# TT 1.8t fwd turbo upgrade opinion. Looking at ABT Eliminator 2 with GT2871R



## nryan (Jun 24, 2009)

*TT 1.8t fwd turbo upgrade opinion. Looking at ATP Eliminator 2 with GT2871R*

Gentlemen, I am looking for some opinions on a turbo upgrade. I track the car (2002). Suspension is done including coilovers, sways, spherical bearing front and back, lowered. ECS stage 5 brakes. The car has the original K03Sport, APR K04 93 octane chip, forge diverter valve, 42 DD down pipe, 3" exhaust - no cat, ECS N75, APR - FMIC, APR turbo inlet hose and Injen cold air intake. The car has 220 whp and 250ft/lbs torque.

The question is what next for the turbo. I have little bolts on's left that I can do. Possibly the intake manifold and exhaust manifold. But these would offer some small gains only. I can outrun a Carrera down the straits. I was thinking the ATP Turbo Kit, Eliminator2 (E2) GT2871R Transverse 1.8T FWD, 400HP, Bolt-on (stock manifold/downpipe). Seemed like a good idea....I already have the exhaust and fmic and intake and chip.

The car is quick but another 50-75+ hp would be nice. Thoughts on the ATP Turbo kit or alternatives are appreciated. Since we are at it, thoughts on upgrading connecting rods....is it necessary?


----------



## nryan (Jun 24, 2009)

Anyone?

***

[WRITTEN TASKS]:
1) Update the turbo upgrade thread, beginning at "The question is" and stopping after "intake and chip.", with "Carrera" changed to "Porsche 911".
2) Answer from the turbo upgrade thread:
(a) What year is the car?
(b) What wheel horsepower and torque does the car have?
(c) How much more horsepower would the poster like?

***

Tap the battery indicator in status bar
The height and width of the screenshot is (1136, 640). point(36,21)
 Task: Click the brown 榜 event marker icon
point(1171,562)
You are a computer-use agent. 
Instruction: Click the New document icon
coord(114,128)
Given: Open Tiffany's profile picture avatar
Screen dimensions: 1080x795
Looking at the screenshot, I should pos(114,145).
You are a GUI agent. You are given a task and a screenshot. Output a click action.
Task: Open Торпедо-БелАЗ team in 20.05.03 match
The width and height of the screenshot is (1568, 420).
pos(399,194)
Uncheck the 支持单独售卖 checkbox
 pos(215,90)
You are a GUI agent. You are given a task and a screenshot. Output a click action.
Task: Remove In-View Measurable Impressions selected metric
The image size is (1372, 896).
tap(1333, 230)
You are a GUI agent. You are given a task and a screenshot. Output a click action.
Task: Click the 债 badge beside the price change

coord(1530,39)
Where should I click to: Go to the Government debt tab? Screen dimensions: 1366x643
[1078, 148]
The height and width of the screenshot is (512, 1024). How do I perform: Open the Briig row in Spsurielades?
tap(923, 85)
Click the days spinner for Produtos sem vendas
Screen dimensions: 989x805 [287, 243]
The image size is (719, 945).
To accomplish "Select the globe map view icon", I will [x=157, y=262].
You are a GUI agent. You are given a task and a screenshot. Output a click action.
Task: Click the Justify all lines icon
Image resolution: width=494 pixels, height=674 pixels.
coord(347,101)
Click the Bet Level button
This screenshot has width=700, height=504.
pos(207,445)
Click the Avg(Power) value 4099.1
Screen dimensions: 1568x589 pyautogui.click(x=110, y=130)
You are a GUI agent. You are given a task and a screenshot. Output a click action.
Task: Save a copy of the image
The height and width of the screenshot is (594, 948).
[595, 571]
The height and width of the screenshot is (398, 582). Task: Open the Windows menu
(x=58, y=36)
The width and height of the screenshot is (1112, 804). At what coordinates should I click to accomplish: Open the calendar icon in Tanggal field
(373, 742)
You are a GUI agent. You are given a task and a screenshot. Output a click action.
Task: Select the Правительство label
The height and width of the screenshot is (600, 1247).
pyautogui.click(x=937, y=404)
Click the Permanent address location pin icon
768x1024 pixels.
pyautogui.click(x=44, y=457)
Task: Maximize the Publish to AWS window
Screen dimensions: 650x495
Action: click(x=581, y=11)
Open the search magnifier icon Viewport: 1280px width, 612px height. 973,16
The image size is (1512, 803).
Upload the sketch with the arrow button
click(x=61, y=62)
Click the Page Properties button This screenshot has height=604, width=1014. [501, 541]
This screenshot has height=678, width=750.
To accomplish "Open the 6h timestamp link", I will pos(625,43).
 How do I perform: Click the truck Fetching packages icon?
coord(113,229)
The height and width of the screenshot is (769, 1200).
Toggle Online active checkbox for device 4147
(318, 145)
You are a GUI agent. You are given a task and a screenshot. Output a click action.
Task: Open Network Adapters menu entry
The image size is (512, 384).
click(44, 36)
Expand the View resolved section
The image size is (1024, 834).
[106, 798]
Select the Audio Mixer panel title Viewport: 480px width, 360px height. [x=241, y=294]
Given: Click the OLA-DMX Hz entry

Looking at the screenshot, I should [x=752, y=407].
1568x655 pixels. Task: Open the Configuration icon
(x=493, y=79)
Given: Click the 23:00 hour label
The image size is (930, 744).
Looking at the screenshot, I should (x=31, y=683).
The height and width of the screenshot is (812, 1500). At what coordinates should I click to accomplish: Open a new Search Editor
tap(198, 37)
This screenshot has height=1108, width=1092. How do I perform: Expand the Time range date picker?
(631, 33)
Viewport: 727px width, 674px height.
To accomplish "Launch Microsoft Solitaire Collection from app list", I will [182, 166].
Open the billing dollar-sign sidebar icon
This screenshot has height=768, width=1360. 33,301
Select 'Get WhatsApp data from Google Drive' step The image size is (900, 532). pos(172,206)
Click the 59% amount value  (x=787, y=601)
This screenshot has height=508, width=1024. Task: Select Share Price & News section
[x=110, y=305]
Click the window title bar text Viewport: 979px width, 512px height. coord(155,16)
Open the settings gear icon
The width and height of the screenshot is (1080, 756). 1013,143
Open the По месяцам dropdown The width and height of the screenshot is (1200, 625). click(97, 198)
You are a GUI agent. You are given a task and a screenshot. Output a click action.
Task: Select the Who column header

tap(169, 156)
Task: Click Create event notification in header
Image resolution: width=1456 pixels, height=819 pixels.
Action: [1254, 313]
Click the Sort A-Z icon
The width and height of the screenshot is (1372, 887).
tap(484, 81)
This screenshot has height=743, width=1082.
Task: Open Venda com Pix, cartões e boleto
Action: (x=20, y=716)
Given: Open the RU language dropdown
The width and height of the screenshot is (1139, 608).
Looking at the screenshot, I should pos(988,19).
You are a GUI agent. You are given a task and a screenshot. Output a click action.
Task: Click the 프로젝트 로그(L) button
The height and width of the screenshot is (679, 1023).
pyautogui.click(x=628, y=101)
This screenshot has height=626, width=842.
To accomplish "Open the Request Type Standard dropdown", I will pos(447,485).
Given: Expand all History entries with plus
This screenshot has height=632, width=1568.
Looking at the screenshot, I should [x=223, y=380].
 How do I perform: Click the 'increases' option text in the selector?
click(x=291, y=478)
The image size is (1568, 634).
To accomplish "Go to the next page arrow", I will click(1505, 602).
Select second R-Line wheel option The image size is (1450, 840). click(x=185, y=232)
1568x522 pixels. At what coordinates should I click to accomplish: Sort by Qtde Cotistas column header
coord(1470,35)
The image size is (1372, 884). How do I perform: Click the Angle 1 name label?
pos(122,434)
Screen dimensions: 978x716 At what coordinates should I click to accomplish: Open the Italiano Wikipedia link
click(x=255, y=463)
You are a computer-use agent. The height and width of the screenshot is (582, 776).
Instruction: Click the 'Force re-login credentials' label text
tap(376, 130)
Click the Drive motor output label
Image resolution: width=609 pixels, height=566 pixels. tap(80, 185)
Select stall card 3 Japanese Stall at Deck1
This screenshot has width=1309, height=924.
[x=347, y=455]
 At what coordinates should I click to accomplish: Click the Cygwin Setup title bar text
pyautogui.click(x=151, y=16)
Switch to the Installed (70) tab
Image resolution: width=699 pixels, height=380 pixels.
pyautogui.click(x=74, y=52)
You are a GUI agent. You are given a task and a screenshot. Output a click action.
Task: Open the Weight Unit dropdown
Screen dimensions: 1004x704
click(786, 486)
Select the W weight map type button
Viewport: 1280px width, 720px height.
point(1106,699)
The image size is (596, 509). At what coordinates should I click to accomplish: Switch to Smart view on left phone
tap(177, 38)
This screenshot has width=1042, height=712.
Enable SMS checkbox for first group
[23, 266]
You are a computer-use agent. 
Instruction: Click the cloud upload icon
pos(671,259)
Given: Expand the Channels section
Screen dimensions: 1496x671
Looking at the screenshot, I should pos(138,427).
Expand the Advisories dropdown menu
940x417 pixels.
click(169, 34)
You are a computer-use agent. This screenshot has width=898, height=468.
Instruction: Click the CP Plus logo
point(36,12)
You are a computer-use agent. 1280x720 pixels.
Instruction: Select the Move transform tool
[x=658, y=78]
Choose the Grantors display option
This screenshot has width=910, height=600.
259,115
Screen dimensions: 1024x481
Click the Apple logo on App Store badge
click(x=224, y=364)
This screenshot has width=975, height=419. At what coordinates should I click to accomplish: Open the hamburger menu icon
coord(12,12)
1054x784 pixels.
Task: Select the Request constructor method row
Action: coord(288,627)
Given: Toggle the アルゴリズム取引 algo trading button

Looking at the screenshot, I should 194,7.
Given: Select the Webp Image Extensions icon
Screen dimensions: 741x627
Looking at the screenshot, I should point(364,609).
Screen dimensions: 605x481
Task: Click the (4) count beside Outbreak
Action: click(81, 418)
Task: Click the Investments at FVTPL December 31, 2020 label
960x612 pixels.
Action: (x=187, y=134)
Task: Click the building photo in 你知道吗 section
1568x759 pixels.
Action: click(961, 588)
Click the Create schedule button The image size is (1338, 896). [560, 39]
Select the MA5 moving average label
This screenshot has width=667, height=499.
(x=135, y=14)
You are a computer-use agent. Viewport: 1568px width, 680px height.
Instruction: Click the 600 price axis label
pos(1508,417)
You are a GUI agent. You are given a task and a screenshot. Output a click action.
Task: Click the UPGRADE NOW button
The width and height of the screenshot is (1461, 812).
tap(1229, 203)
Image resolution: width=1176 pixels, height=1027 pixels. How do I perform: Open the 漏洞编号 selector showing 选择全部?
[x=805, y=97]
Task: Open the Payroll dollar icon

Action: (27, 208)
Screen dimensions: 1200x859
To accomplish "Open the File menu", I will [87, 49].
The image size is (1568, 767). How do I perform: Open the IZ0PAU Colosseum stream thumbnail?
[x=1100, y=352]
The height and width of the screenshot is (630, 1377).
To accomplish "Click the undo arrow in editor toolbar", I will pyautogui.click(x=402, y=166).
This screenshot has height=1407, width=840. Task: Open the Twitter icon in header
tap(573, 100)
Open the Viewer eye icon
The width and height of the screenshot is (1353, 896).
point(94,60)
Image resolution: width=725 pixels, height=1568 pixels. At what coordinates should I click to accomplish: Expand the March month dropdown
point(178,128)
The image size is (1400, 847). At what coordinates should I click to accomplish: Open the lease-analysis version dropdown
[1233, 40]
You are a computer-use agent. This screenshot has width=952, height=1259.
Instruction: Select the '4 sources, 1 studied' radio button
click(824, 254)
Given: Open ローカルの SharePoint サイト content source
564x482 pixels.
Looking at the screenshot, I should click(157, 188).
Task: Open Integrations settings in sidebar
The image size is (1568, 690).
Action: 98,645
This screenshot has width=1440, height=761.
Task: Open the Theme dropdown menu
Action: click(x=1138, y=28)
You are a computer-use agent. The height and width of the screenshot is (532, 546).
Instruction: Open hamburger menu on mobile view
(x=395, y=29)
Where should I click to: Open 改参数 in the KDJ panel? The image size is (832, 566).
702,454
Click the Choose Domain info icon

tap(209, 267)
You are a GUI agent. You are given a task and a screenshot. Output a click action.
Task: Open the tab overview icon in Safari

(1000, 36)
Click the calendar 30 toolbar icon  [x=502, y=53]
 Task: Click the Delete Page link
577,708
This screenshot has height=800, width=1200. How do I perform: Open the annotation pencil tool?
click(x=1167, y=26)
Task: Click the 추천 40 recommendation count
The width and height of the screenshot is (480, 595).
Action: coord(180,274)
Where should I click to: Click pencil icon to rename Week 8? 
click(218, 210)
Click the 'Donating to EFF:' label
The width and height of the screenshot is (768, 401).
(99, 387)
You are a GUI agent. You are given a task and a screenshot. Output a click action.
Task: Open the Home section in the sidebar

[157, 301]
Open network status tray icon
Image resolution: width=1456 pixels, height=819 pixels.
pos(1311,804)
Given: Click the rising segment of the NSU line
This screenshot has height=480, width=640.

***

[RESULTS FOR THE EXERCISE]:
1)
The question is what next for the turbo. I have little bolts on's left that I can do. Possibly the intake manifold and exhaust manifold. But these would offer some small gains only. I can outrun a Porsche 911 down the straits. I was thinking the ATP Turbo Kit, Eliminator2 (E2) GT2871R Transverse 1.8T FWD, 400HP, Bolt-on (stock manifold/downpipe). Seemed like a good idea....I already have the exhaust and fmic and intake and chip.

2)
(a) 2002
(b) 220 whp and 250 ft/lbs of torque
(c) Another 50-75+ hp